Field-Programmable Gate Arrays (FPGAs) are reprogrammable integrated circuits deployed in numerous critical systems, from cloud computing accelerators to defense electronics. Their reprogrammability provides significant flexibility, but this also introduces unique security challenges. The term "security health" of an FPGA refers to the integrity of its configuration and ongoing operation—ensuring that the device remains protocol-compliant without malicious modifications, information leakage (e.g., via side-channel attacks), or tampering [1,2].

Recent incidents underscore the necessity for FPGA security health monitoring. One notable example is the Starbleed vulnerability (2020), which enabled researchers to decrypt and modify encrypted bitstreams on FPGAs, granting complete control over the device and enabling the insertion of hardware Trojans [3]. This case illustrates how the dynamic reconfigurability of FPGAs can become a security liability without continuous security-health monitoring.

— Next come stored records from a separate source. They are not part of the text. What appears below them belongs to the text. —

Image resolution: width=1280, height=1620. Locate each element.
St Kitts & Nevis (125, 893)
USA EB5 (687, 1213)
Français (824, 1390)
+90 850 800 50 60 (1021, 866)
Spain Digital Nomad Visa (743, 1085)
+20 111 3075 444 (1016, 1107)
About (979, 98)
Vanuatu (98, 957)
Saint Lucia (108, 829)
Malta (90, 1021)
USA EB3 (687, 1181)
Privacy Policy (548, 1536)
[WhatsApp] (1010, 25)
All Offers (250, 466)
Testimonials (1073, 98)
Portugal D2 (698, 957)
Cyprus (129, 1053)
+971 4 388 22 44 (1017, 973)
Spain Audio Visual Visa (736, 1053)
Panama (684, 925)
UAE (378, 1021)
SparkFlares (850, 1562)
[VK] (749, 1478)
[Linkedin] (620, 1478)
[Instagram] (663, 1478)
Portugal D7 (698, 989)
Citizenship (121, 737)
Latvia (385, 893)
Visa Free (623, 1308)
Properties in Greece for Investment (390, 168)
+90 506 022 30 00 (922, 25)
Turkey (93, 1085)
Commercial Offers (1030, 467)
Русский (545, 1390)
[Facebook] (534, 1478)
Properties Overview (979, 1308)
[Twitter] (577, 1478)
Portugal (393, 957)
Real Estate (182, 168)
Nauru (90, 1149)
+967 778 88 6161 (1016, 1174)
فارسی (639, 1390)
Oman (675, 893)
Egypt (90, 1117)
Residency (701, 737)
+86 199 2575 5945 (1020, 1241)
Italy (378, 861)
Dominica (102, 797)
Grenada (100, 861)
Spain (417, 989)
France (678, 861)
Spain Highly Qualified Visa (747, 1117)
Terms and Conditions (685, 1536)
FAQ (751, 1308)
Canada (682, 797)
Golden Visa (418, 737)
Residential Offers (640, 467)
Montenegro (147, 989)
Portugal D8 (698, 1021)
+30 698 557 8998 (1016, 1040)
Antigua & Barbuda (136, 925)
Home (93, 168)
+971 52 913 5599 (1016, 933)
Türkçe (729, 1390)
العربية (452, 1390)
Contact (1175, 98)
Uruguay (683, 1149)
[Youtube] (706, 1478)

This paper explores existing mechanisms for monitoring FPGA security health and proposes architectural enhancements to improve in-situ runtime monitoring. We examine recent literature (2021–2025) and real-world case studies featuring both successful defenses and high-profile security failures [4], [5]. Building upon the Secure FPGA Health Monitor concept introduced by Baykova et al. [6], we present multiple design augmentations. These include scalable, low-power, and distributed monitoring architectures that leverage on-chip sensors such as ring oscillators, physical unclonable functions (PUFs), and glitch detectors for continuous threat detection [7,8].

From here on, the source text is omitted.